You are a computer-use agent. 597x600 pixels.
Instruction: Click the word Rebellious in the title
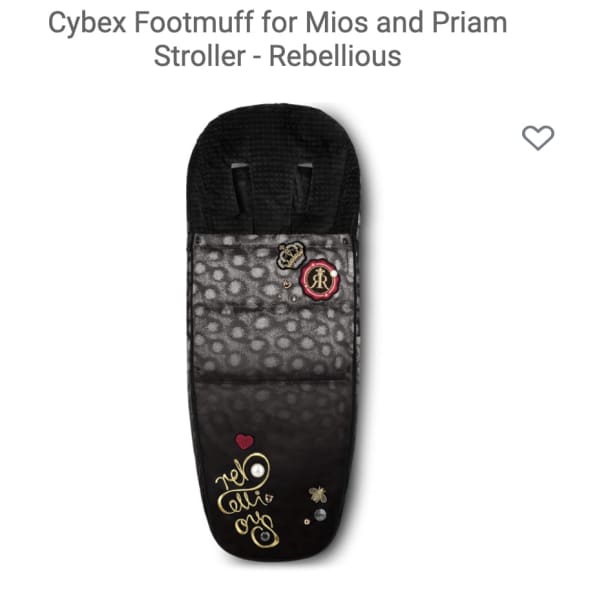point(335,56)
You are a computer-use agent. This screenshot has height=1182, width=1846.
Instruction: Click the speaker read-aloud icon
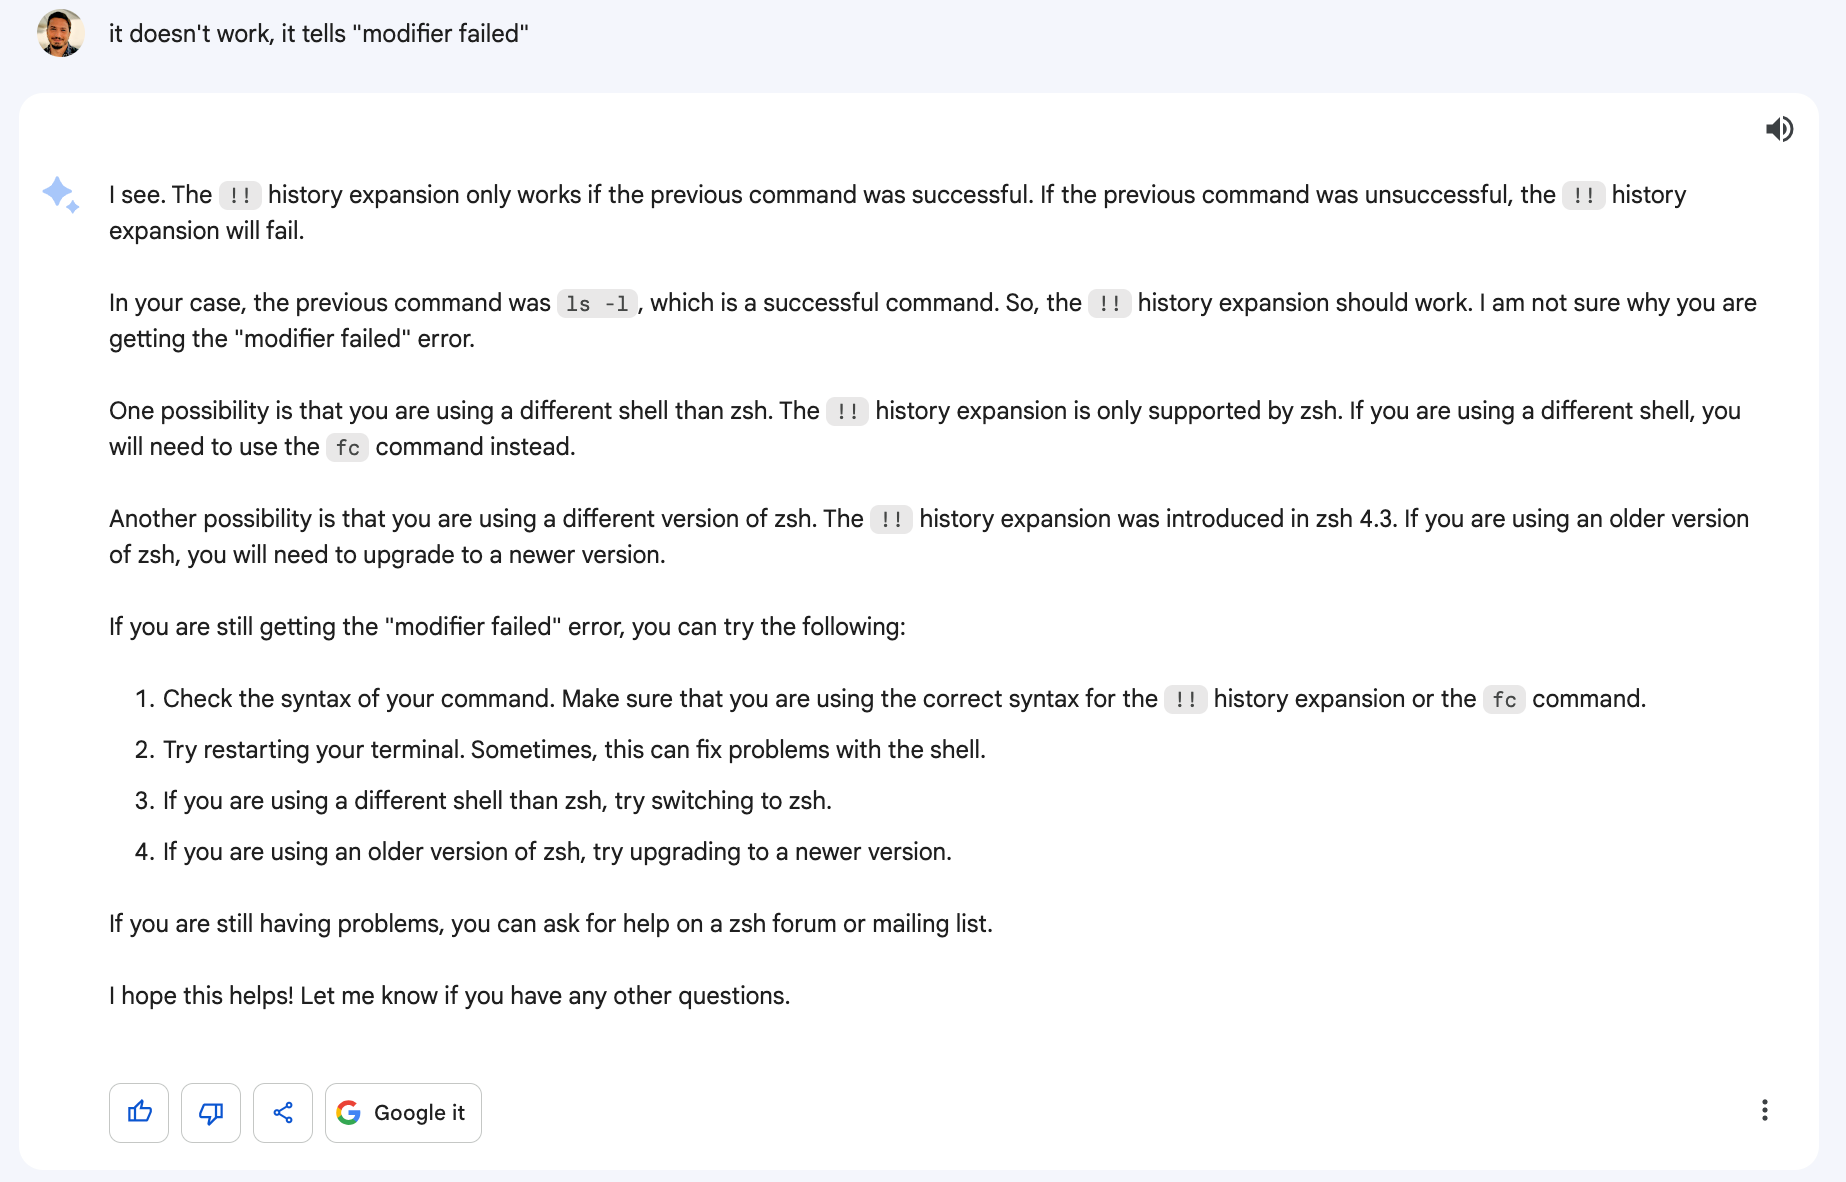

■ Direction
Write out every line of the records again, including the requests, and shift each coordinate in the answers by -79. Leave the pictures out.

■ Response
You are a computer-use agent. 597x600 pixels.
Instruction: Click the word Rebellious in the title
point(256,-23)
You are a computer-use agent. This screenshot has height=1182, width=1846.
Instruction: Click the speaker read-aloud icon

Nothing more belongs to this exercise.